For all that I have been a self-identified occultist since the age of sixteen, I am woefully ignorant of matters astrological. Don’t get me wrong – I spent my time studying sun-signs, just like everyone else. But I never graduated into complete charts. I didn’t even really know that they existed until well after I’d grown bored with the subject. I fell for the pseudo-scientific debunking games of folks like the Amazing Randy. (Hey, don’t blame me: I went to public schools. Critical thinking was something I learned later, out in the real world.) Since those early days, I have since learned that astrology is a massive, complex area of study with multitudinous, conflicting schools of thought. But it is only within the last year that I have begun to study it in earnest.
My initial forays have been sporadic. I still have a half-dozen charts I’ve promised people I would complete for them as part of my studies. (And I really will generate them soon. Before I leave for Real College, even.) Realistically, I’m only beginning to learn the vocabulary. The underlying theses still elude me.
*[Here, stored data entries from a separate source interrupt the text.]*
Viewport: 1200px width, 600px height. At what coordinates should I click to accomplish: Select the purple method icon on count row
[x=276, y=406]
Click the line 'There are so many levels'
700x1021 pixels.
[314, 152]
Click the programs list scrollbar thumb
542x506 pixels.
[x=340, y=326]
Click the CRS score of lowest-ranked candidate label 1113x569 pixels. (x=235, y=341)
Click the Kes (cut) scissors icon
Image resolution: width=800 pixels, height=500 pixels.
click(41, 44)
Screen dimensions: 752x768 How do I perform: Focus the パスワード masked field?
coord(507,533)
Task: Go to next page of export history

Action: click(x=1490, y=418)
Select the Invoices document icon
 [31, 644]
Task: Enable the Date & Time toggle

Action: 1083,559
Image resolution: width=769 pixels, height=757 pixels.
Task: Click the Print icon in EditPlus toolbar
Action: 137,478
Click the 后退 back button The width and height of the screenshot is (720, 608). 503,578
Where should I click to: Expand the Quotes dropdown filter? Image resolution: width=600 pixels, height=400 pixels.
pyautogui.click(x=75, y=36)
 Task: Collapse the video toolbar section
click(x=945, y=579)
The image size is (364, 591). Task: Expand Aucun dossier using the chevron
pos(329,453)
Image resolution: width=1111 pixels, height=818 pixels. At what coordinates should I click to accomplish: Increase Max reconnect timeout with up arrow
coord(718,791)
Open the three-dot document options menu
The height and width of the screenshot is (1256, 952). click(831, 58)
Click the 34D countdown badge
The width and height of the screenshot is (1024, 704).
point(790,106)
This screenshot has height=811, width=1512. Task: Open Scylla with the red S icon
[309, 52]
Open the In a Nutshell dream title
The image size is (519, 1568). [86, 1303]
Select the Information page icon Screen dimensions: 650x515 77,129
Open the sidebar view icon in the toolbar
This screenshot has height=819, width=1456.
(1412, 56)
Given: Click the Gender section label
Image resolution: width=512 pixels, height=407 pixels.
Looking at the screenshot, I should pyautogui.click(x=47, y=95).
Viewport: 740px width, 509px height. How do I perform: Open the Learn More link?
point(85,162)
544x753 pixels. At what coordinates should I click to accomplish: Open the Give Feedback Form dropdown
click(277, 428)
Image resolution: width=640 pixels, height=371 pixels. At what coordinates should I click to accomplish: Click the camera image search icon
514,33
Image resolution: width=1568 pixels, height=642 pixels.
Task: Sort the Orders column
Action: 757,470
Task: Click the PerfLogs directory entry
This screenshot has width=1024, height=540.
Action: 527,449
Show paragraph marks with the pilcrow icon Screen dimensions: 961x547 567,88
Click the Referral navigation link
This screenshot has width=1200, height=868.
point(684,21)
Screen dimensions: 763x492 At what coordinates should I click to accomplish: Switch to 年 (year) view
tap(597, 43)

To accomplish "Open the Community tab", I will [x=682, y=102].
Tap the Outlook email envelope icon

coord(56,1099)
As you delightful readers may or may not know, I am a novelist. A great number of my stories revolve around occult themes. Having recently started a new project, I decided that an excellent way to work on character development for the protagonist, and as an excuse to work on something other than my homework, I would create a birth chart for her.
It’s been fascinating work so far.
My chief resources on this project – astrology in general, not just Dorothea Faigin – are Astrolog and Astrology: A Cosmic Science by Isabel M. Hickey. The former came recommended by Chirotus, the latter I am “borrowing” from Aradia’s library.